(GIVEN RECORDS Opens)

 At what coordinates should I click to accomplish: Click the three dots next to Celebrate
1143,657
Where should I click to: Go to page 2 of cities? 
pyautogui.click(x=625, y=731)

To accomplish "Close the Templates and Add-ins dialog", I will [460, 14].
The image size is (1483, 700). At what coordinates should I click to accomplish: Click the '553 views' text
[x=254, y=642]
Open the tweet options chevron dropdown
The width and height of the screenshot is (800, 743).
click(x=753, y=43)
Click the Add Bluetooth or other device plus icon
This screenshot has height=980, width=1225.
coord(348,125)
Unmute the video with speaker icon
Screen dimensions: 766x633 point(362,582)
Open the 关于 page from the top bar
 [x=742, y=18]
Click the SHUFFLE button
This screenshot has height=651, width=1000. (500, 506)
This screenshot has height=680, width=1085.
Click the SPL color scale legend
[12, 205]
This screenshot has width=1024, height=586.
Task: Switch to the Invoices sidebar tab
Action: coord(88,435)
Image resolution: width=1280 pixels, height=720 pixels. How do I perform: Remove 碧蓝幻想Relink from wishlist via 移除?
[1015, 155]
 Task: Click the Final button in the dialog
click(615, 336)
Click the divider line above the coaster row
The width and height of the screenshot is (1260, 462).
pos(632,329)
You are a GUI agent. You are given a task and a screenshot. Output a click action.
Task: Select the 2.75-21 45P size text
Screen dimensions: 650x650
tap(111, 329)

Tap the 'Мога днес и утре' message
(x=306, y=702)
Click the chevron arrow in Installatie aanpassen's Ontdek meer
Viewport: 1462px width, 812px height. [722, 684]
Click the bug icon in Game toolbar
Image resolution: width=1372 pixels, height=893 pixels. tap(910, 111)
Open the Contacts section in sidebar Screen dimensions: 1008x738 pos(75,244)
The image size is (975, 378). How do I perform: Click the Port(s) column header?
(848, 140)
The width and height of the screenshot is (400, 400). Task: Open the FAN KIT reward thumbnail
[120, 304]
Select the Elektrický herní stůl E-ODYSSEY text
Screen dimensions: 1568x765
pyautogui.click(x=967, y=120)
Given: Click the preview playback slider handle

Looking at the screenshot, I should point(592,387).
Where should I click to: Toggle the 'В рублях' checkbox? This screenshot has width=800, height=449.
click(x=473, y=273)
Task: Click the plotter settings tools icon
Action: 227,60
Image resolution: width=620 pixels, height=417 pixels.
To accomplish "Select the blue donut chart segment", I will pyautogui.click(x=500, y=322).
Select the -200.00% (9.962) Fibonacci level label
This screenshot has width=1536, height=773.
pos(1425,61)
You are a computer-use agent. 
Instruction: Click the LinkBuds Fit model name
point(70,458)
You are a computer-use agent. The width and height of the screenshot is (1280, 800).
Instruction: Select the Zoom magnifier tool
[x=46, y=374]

(GIVEN RECORDS Closes)

EXERCISE -> All records above are to be returned exactly as given.

REPLY TO THE EXERCISE ->
 At what coordinates should I click to accomplish: Click the three dots next to Celebrate
1143,657
Where should I click to: Go to page 2 of cities? 
pyautogui.click(x=625, y=731)

To accomplish "Close the Templates and Add-ins dialog", I will [460, 14].
The image size is (1483, 700). At what coordinates should I click to accomplish: Click the '553 views' text
[x=254, y=642]
Open the tweet options chevron dropdown
The width and height of the screenshot is (800, 743).
click(x=753, y=43)
Click the Add Bluetooth or other device plus icon
This screenshot has height=980, width=1225.
coord(348,125)
Unmute the video with speaker icon
Screen dimensions: 766x633 point(362,582)
Open the 关于 page from the top bar
 [x=742, y=18]
Click the SHUFFLE button
This screenshot has height=651, width=1000. (500, 506)
This screenshot has height=680, width=1085.
Click the SPL color scale legend
[12, 205]
This screenshot has width=1024, height=586.
Task: Switch to the Invoices sidebar tab
Action: coord(88,435)
Image resolution: width=1280 pixels, height=720 pixels. How do I perform: Remove 碧蓝幻想Relink from wishlist via 移除?
[1015, 155]
 Task: Click the Final button in the dialog
click(615, 336)
Click the divider line above the coaster row
The width and height of the screenshot is (1260, 462).
pos(632,329)
You are a GUI agent. You are given a task and a screenshot. Output a click action.
Task: Select the 2.75-21 45P size text
Screen dimensions: 650x650
tap(111, 329)

Tap the 'Мога днес и утре' message
(x=306, y=702)
Click the chevron arrow in Installatie aanpassen's Ontdek meer
Viewport: 1462px width, 812px height. [722, 684]
Click the bug icon in Game toolbar
Image resolution: width=1372 pixels, height=893 pixels. tap(910, 111)
Open the Contacts section in sidebar Screen dimensions: 1008x738 pos(75,244)
The image size is (975, 378). How do I perform: Click the Port(s) column header?
(848, 140)
The width and height of the screenshot is (400, 400). Task: Open the FAN KIT reward thumbnail
[120, 304]
Select the Elektrický herní stůl E-ODYSSEY text
Screen dimensions: 1568x765
pyautogui.click(x=967, y=120)
Given: Click the preview playback slider handle

Looking at the screenshot, I should point(592,387).
Where should I click to: Toggle the 'В рублях' checkbox? This screenshot has width=800, height=449.
click(x=473, y=273)
Task: Click the plotter settings tools icon
Action: 227,60
Image resolution: width=620 pixels, height=417 pixels.
To accomplish "Select the blue donut chart segment", I will pyautogui.click(x=500, y=322).
Select the -200.00% (9.962) Fibonacci level label
This screenshot has width=1536, height=773.
pos(1425,61)
You are a computer-use agent. 
Instruction: Click the LinkBuds Fit model name
point(70,458)
You are a computer-use agent. The width and height of the screenshot is (1280, 800).
Instruction: Select the Zoom magnifier tool
[x=46, y=374]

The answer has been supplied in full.